On the other hand, Paul, when describing the qualifications for a
biship, said that he should be the ``husband of one wife.''

It seems to me that one reason that Roman Catholicism later mandated a
celibate clergy was the strong influence of Greek thought, especially
neo-platonism.  This stream of thought emaphasized the spirit-matter
distinction, and tended to equate the body with evil.  One of the
effects of this mandate was that the amorous proclivities of the
clergy became a laughing stock in the middle ages, and bastard
children of high clergy were taken for granted.
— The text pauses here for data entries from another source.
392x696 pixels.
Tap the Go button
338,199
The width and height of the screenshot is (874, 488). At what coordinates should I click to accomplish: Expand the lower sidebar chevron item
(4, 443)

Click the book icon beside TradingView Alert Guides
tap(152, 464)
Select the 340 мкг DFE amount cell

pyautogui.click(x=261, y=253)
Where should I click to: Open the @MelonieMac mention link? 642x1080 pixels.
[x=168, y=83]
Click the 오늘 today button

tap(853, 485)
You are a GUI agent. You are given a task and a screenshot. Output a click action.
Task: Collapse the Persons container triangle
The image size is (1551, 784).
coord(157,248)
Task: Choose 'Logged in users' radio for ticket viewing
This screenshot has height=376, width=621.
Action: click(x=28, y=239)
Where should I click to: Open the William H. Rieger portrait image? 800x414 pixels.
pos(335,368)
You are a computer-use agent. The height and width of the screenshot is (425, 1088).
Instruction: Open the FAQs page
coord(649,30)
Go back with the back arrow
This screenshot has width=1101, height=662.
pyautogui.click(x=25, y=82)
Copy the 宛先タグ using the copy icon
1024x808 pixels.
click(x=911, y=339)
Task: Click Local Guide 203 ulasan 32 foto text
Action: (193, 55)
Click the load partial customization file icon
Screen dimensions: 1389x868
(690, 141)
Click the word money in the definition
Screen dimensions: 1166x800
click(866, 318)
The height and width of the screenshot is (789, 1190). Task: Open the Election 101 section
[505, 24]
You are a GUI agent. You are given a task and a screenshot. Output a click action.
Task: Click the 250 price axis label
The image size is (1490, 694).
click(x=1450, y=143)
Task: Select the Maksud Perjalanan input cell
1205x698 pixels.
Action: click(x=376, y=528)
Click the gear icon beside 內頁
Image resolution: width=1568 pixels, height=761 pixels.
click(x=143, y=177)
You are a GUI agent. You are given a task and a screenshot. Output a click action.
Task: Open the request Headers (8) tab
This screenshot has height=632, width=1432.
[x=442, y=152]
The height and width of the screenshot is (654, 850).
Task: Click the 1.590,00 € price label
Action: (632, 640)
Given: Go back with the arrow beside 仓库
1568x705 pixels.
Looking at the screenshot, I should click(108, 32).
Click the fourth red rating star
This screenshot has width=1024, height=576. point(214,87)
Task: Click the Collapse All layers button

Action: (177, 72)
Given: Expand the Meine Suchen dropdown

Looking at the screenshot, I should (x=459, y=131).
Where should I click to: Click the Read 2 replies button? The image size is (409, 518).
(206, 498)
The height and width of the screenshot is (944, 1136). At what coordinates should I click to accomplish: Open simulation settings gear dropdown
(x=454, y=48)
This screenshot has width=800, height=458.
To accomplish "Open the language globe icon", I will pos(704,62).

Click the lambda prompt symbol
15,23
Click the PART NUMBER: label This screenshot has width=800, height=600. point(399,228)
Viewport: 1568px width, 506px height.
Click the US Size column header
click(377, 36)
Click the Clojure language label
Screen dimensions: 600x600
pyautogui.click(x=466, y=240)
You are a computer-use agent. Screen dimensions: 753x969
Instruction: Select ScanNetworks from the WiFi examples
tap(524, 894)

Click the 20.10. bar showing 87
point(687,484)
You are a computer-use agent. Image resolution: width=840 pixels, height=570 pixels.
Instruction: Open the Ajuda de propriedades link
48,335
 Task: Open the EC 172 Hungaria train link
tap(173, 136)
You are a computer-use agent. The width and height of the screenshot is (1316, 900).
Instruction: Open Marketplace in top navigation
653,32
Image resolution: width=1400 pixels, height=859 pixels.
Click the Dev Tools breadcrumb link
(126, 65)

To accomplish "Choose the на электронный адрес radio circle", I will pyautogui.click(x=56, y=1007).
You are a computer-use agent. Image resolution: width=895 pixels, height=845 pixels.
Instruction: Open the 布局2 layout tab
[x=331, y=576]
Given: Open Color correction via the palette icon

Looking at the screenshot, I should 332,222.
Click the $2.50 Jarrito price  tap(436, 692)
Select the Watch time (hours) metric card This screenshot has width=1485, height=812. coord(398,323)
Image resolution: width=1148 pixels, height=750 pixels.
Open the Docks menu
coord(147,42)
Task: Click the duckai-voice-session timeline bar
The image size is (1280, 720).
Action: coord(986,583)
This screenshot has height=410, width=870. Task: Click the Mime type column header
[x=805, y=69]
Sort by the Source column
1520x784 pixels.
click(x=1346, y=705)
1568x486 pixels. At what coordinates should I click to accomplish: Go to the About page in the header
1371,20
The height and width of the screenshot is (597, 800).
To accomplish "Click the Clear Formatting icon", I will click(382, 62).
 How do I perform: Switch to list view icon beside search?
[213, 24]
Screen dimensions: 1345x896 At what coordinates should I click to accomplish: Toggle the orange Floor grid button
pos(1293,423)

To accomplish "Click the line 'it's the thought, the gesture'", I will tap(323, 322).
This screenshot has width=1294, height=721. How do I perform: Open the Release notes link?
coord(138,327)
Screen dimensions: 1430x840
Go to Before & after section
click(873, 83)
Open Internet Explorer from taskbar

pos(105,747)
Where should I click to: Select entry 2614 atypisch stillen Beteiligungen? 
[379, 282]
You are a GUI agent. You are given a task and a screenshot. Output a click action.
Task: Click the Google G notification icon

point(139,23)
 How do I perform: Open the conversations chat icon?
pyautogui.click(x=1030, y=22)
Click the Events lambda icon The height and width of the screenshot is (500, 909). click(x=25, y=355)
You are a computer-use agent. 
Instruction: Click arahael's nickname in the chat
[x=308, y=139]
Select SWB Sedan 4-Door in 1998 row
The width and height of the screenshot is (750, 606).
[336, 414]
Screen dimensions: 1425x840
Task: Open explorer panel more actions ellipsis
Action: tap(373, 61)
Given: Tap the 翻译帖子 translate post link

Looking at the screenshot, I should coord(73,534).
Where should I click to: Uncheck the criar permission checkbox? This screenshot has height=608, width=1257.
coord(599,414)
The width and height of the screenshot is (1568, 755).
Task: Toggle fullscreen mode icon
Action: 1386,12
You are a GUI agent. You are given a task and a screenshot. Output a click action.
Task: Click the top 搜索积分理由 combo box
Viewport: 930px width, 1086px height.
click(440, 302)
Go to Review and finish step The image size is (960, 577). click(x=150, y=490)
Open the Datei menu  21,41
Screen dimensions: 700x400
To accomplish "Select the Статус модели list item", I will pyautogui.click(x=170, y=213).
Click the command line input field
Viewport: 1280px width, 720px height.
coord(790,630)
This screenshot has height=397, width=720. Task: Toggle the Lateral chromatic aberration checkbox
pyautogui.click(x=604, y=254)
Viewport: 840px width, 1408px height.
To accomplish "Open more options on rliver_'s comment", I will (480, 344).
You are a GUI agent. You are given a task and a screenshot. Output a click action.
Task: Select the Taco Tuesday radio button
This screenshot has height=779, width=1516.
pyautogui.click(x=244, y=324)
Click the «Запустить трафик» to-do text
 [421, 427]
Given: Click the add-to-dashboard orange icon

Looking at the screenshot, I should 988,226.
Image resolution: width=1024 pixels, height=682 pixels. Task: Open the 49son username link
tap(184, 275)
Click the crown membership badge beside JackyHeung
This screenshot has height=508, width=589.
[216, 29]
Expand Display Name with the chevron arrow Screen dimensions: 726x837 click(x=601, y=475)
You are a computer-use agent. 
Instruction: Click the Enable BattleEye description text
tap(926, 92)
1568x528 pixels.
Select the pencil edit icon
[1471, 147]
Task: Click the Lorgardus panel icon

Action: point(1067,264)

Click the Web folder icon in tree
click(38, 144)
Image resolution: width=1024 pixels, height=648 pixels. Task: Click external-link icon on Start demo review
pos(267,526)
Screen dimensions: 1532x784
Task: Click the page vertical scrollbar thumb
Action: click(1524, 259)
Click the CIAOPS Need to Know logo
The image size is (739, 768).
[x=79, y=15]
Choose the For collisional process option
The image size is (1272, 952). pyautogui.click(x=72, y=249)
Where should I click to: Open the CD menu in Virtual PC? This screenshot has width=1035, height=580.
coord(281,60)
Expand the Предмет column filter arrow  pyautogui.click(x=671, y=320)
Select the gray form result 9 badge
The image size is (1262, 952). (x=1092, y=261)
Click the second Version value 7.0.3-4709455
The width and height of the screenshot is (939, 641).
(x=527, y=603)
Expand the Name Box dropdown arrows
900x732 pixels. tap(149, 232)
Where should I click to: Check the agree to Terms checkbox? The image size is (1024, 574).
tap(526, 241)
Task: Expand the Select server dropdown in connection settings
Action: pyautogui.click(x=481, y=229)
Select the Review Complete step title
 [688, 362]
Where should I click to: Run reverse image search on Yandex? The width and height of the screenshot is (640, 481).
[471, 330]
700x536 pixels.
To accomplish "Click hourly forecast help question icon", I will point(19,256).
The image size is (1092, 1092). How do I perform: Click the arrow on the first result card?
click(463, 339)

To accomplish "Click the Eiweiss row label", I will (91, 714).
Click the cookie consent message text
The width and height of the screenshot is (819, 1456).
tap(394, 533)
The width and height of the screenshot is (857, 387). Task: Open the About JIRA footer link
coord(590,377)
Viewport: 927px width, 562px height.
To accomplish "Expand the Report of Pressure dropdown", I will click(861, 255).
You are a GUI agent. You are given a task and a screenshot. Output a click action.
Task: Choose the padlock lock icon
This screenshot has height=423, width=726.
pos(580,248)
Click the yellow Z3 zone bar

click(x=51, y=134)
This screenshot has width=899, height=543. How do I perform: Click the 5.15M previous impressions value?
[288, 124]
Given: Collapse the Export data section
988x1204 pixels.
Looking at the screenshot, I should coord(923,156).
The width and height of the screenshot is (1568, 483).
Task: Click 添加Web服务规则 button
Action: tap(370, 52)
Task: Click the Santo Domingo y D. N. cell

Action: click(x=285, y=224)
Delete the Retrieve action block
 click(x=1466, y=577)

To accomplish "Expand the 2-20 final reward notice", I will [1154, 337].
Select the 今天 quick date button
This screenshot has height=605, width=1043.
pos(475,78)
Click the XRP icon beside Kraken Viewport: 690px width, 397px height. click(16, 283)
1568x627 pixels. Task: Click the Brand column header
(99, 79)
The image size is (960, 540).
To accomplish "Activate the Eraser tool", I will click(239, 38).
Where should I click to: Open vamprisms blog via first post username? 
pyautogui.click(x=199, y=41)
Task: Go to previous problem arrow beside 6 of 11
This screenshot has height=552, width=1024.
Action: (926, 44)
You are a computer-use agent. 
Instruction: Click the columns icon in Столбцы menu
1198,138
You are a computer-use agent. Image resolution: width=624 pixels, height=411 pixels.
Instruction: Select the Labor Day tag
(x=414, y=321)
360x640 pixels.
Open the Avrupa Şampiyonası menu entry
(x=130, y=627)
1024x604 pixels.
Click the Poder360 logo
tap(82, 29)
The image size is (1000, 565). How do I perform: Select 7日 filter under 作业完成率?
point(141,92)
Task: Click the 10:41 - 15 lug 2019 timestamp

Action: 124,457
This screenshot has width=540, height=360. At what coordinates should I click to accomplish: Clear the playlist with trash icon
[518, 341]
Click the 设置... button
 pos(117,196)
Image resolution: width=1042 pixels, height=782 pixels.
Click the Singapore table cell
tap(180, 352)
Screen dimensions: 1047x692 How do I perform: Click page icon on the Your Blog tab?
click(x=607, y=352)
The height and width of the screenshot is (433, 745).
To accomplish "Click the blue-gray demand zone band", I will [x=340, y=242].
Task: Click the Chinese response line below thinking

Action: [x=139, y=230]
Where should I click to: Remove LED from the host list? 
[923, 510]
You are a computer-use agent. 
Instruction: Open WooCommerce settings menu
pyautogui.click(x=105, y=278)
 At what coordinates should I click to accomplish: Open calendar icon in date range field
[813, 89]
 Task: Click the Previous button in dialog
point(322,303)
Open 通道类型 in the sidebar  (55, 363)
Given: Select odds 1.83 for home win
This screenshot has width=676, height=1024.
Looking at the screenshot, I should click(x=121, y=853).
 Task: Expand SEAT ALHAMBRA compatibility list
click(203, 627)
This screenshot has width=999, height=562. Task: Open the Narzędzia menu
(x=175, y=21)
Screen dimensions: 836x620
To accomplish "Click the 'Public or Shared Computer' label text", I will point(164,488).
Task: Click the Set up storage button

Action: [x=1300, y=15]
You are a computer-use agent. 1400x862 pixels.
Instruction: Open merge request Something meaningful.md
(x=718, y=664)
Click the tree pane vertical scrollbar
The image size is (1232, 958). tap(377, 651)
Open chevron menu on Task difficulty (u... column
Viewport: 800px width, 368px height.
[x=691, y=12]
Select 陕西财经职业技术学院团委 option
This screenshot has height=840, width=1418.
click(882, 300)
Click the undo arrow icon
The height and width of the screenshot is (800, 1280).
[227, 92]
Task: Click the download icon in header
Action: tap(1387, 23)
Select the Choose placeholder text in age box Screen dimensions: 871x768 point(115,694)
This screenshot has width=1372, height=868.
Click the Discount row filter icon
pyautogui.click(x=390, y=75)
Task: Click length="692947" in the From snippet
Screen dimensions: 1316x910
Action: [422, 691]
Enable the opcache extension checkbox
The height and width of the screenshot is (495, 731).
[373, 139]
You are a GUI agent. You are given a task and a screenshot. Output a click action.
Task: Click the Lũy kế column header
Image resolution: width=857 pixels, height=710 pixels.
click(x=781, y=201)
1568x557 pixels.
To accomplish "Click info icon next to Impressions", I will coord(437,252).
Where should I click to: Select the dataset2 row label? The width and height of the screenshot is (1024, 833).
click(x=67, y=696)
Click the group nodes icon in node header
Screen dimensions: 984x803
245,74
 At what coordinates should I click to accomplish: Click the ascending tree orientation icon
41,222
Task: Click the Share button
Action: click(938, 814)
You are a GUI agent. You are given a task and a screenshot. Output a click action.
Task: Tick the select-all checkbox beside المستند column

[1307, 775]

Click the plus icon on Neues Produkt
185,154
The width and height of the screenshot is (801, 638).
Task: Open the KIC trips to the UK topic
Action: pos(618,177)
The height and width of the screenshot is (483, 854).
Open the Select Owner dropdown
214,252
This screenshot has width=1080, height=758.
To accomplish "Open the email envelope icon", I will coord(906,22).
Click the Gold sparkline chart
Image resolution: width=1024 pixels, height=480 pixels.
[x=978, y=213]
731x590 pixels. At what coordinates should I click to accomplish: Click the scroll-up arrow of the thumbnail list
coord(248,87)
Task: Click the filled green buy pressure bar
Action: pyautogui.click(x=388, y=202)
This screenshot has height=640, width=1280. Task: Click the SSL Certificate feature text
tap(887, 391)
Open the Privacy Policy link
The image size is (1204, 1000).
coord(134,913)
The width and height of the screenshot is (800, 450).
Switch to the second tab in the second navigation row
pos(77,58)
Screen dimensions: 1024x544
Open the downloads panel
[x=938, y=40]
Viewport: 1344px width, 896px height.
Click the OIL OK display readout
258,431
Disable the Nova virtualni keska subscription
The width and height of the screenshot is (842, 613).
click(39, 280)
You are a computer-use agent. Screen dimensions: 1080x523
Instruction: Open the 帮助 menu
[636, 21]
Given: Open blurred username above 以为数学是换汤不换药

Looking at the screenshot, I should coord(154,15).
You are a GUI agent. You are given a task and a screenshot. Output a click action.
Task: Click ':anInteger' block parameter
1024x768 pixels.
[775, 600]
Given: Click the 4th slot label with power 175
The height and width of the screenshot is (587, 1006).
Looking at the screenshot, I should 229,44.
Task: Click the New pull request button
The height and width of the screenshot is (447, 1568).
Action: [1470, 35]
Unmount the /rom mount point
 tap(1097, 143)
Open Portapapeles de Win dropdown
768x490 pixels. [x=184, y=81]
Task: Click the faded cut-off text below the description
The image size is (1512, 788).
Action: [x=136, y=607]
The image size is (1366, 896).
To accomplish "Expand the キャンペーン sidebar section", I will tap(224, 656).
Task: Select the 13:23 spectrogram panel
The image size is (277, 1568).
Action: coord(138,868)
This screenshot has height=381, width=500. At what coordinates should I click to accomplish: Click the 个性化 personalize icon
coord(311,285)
To me, this whole situation illustrates the danger of enshrining an
authoritative interpretation of what we think God is saying to us,
whether he is saying it by the scriptures or by ``tradition.'' The
effect of doing this is that errors get propagated because there is no
easy mechanism to remove them.

For me, there are two (not unrelated) issues here: epistemology and
authority.  In terms of the first, we are told in the bible to test
all things, and to be skeptical (humble) of our own certainty ("He who
says, `I know' does not yet know as he ought.'')  In terms of the
second, we are warned against those who ``Teach the commandments of
men as doctrines of God'' and those who lord it over people.  Christ
turned lordship and hierarchy on its head.
--
Fred Gilham    gilham@csl.sri.com 
Are Saturday morning cartoons proof that adults hate kids?
 Answer: Yes.   (From "Life in Hell")

[Protestants certainly have the suspicion that celibacy in the RCC is
based on a distrust and/or dislike of sex.  However it's unclear to me
that there's any evidence for this.  In principle at least RC theology
takes marriage more seriously than Protestant theology, making it a
sacrament which means that it is a way in which God becomes present
among us.  A recent book by Elaine Pagels (unfortunately it's at home,
so I don't have the exact title, but it's got the word "Sex" in it)
argues that celibacy was part of the basic Christian lifestyle from
the very beginning.  I'm not sure quite what to make of her argument,
but it is certainly not clear to me that the accusation of
neo-Platonic influence is a fair one.  --clh]

hall@vice.ico.tek.com (Hal Lillywhite) (06/07/90)

In article <Jun.4.23.17.01.1990.15461@athos.rutgers.edu> gilham@csl.sri.com (Fred Gilham) writes:

>    I recall that St. Paul urged celibacy to ALL Christians, but even
>he made a point of saying that it was merely a recommendation... a
>piece of non-divine advice, if you will.
>
>    "Should you marry, however, you will not be committing sin."
>
>                                          (1 Corinthians 7:28)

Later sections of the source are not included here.